Oui, il traînait dans mon pense-bête depuis un moment. Quelques adaptations cinéma qui m'avaient mis la puce à l'oreille.
Bref, j'y allais pleine d'espérances et elles ne furent pas déçue.

Le début du roman m'a un peu déroutée comme d'autres apparemment,
ennuyée même peut-être.

Mais où donc voulait-il en venir avec ce début d'histoire qui paraissait s'éterniser tout en semant imperceptiblement les germes d'une intrigue solide ? Bizarrement cette sensation de naviguer sans cesse entre anodin et essentiel perdure tout au long du roman mais contribue largement à notre intérêt. Notre double intérêt même... Celui, curieux, de la résolution de l'histoire et celui, ému, pour les personnages.

John Irving nous charrie de là à ici en passant par ailleurs, il nous bringuebale d'une région à l'autre. Et il utilise les différents horizons traversés comme des catalyseurs d'émotions, les témoins de drames ou de joies à la hauteur des lieux. Et il en fait un tout.
Une base... Un roc...
Il nous charrie d'un destin à l'autre....
Et il n'oublie pas de le faire avec humour. le sourire vient constamment
désamorcer une émotion naissante, lui laissant le temps de grandir pour mieux nous submerger par la suite...
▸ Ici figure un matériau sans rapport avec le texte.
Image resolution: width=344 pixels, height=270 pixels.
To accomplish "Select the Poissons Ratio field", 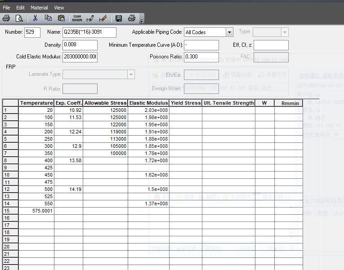I will coord(201,57).
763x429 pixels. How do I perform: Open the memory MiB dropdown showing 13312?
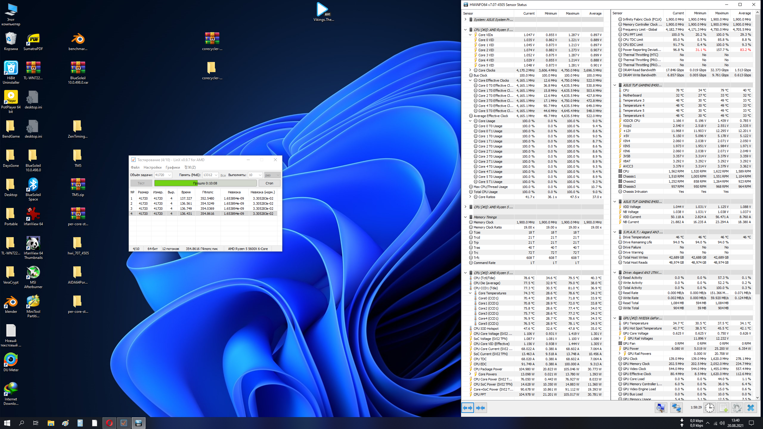pos(216,175)
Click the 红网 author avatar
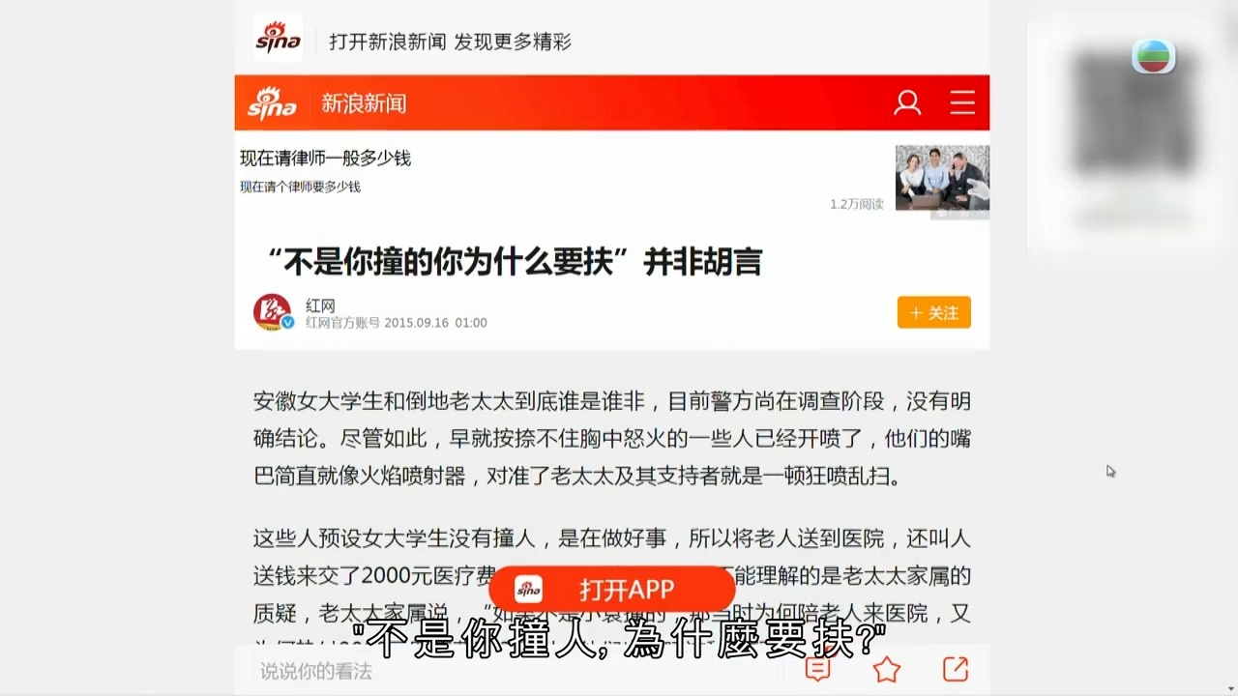The width and height of the screenshot is (1238, 696). (x=273, y=312)
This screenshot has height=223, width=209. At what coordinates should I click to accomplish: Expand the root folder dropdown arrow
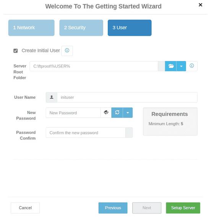181,66
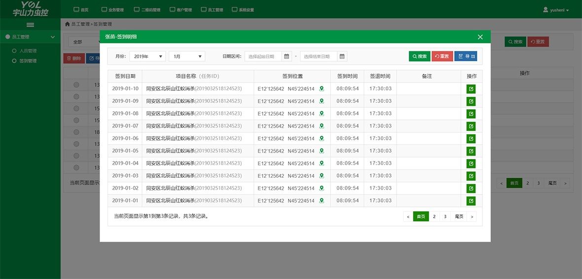The height and width of the screenshot is (279, 582).
Task: Open the 系统设置 menu in the top navigation
Action: click(243, 10)
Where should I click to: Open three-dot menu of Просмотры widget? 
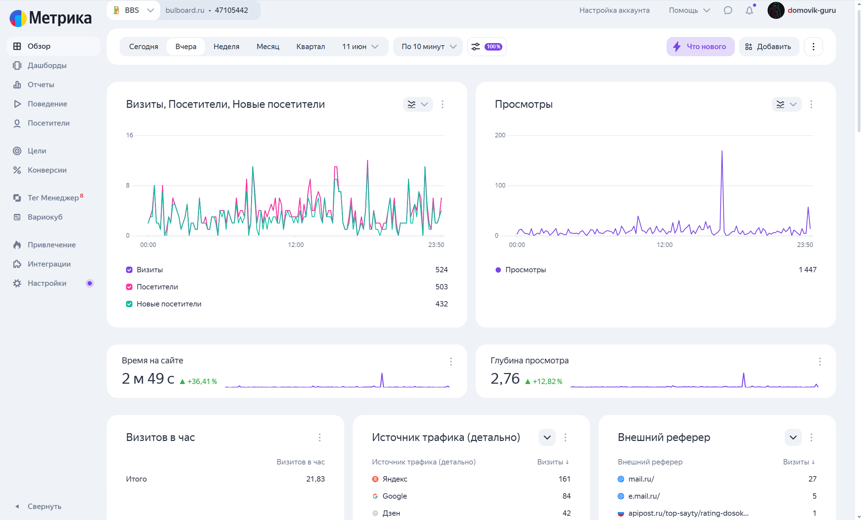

Les personnages sont truculents, forts, faibles, pitoyables ou merveilleux... Et je vais me permettre une comparaison qui va sans doute paraître un peu osée à certains. Mais, oui, moi j'ai vu du Steinbeck dans ce Ketchum si vrai de vrai, ce héros si authentique. Et je me suis régalée de cette peinture aux nombreux visages d'une Amérique à la fois merveilleuse et consternante...

Je me dois un mot sur cette cuisine omniprésente. L'énumération récurrente des spécialités culinaires dont Dominic, notre généreux cuisinier, nous nourrit durant tout le roman m'a plus d'une fois fait venir l'eau à la bouche.

Bref, j'ai adoré...
Un livre qui fait du bien.
Qui sait émouvoir et ragaillardir...
Une histoire piquante.

Une belle écriture, fluide. Ce qui ne gâche rien.
Et un de plus dans AAL (Auteurs à Lire)!!!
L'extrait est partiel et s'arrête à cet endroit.